General Motors Corporation reported a huge net loss of $6.0 billion this morning, including special items, which translates to -$9.78 per share in the first quarter of 2009. This compares with a reported net loss of $3.3 billion, or -$5.80 per share, in the year-ago quarter.
Excluding special items, the company reported an adjusted net loss of $5.9 billion, or -$9.66 per share, in the first quarter of 2009 compared to an adjusted net loss of $381 million, or -$0.67 per share, in the first quarter of 2008.
The company said a worldwide decline in industry sales of 21% was responsible for the sea of red ink. However GM production declined at roughly twice that rate.
GM’s revenue for the first quarter of 2009 was $22.4 billion, down 47% from $42.4 billion in the year-ago quarter. The drop in revenue was primarily due to GM’s production volume decline of 903,000 units, or approximately 40%, on a global basis year-over-year.

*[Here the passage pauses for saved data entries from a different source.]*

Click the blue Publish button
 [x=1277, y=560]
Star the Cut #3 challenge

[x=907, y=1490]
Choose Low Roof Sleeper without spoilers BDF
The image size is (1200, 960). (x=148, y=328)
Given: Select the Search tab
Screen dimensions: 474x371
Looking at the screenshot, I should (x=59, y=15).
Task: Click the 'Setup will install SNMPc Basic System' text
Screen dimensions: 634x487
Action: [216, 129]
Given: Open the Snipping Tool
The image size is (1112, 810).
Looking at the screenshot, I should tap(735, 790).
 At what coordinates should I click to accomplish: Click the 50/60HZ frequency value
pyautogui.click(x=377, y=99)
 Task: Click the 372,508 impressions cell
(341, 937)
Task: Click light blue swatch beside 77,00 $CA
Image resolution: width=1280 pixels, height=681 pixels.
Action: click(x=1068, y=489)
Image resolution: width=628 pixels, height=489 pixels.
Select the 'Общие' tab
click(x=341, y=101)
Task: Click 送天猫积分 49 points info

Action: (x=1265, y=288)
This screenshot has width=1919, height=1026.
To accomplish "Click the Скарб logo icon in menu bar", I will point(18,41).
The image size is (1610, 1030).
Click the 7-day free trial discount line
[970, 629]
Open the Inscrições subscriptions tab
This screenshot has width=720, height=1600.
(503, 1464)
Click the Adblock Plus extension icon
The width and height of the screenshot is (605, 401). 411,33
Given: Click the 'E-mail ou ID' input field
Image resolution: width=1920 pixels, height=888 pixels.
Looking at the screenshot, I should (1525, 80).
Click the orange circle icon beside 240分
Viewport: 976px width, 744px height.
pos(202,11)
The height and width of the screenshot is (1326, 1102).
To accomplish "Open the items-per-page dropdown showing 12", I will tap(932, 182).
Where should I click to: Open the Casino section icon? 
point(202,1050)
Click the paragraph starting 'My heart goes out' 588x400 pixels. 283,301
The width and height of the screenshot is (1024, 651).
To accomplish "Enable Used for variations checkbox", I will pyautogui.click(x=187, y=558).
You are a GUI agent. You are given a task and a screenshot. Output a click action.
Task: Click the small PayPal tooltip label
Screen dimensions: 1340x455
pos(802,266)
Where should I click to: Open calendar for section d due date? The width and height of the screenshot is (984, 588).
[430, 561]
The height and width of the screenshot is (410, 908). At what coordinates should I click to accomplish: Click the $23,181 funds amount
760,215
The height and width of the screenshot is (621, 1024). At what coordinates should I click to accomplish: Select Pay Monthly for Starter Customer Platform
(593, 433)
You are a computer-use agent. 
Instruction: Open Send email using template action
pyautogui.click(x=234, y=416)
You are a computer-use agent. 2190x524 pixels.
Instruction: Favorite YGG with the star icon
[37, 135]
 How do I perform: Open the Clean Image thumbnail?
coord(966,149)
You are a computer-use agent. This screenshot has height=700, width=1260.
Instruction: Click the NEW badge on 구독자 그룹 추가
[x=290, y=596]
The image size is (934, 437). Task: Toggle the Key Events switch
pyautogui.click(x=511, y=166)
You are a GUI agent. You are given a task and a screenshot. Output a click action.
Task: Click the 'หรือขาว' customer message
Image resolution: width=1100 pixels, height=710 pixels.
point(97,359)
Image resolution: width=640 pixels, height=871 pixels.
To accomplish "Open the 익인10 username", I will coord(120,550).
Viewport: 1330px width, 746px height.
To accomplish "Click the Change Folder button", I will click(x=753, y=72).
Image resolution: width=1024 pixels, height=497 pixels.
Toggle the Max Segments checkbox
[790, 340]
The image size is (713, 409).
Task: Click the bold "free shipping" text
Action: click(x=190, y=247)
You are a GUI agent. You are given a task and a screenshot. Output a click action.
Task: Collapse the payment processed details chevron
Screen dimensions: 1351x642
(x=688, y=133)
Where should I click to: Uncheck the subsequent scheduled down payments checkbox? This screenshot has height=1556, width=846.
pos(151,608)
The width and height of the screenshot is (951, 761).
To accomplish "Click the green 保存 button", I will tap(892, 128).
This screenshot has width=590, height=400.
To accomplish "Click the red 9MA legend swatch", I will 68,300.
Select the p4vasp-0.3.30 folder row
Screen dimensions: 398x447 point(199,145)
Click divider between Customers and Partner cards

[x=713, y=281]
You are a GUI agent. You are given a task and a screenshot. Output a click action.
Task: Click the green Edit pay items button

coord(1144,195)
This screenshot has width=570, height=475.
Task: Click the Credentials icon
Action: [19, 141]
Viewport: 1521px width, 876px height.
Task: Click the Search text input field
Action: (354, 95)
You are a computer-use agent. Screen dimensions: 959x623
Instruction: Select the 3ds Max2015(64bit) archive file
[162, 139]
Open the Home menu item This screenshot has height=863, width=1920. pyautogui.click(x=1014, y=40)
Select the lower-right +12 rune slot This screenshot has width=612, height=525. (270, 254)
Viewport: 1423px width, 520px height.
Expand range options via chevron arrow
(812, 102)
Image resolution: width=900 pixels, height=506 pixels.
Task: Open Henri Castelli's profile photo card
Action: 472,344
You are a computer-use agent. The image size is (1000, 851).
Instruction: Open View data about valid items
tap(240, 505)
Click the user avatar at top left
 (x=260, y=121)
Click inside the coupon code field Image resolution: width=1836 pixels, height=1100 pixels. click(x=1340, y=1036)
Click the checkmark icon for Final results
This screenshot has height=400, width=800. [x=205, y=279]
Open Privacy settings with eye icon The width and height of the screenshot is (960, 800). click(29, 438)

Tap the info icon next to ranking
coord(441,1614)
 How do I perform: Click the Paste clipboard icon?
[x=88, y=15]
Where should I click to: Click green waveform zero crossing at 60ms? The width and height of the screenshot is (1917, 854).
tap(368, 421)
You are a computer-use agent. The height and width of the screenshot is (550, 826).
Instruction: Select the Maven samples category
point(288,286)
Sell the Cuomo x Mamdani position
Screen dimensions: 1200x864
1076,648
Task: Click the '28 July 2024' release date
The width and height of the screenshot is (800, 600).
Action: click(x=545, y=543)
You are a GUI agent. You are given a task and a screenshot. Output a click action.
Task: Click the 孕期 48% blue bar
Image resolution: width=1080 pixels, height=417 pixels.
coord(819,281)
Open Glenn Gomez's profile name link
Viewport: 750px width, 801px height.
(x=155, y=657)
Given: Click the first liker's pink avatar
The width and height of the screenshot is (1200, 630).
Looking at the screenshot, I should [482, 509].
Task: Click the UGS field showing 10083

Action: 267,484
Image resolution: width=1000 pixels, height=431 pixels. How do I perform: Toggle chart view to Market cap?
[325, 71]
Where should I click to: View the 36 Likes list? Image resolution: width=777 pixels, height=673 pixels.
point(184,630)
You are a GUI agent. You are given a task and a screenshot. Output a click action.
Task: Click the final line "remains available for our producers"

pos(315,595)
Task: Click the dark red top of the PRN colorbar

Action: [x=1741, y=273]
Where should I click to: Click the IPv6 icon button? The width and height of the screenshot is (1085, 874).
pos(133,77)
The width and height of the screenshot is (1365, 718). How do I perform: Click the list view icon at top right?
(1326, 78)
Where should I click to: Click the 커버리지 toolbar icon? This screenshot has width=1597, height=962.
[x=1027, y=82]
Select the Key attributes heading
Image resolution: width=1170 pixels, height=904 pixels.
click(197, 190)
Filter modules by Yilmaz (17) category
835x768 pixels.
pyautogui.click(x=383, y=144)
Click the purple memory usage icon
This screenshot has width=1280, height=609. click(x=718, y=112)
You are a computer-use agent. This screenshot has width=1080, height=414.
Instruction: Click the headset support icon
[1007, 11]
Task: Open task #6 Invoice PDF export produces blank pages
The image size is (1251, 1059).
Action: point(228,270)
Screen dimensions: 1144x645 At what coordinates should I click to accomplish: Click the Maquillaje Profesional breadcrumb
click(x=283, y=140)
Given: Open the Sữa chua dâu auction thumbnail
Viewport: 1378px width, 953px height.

The company said the losses were partially offset by cost cutting. However, GM continues to run through cash at a non-sustainable rate, hemorrhaging $10.2 billion in Q1. alone. Without government financing, GM would be history by now. And its future is by no means assured.
Cash and marketable securities totaled $11.6 billion on March 31, 2009, down from $14.2 billion on December 31, 2008. The change in liquidity from the negative operating cash flow in the first quarter of 2009 was partially offset by U.S. TARP funding. Further details on GM’s current liquidity position and outlook will be disclosed in a Form 10-Q filing with the Securities and Exchange in the coming day. Surely, the news here will not be good.
“Our first quarter results underscore the importance of executing GM’s revised Viability Plan, which goes further and faster to lower our break-even point,” said Fritz Henderson, president and chief executive officer. The failing automaker desperately needs to get out of the headlines as saturation coverage is clearly driving away potential buyers. (more…)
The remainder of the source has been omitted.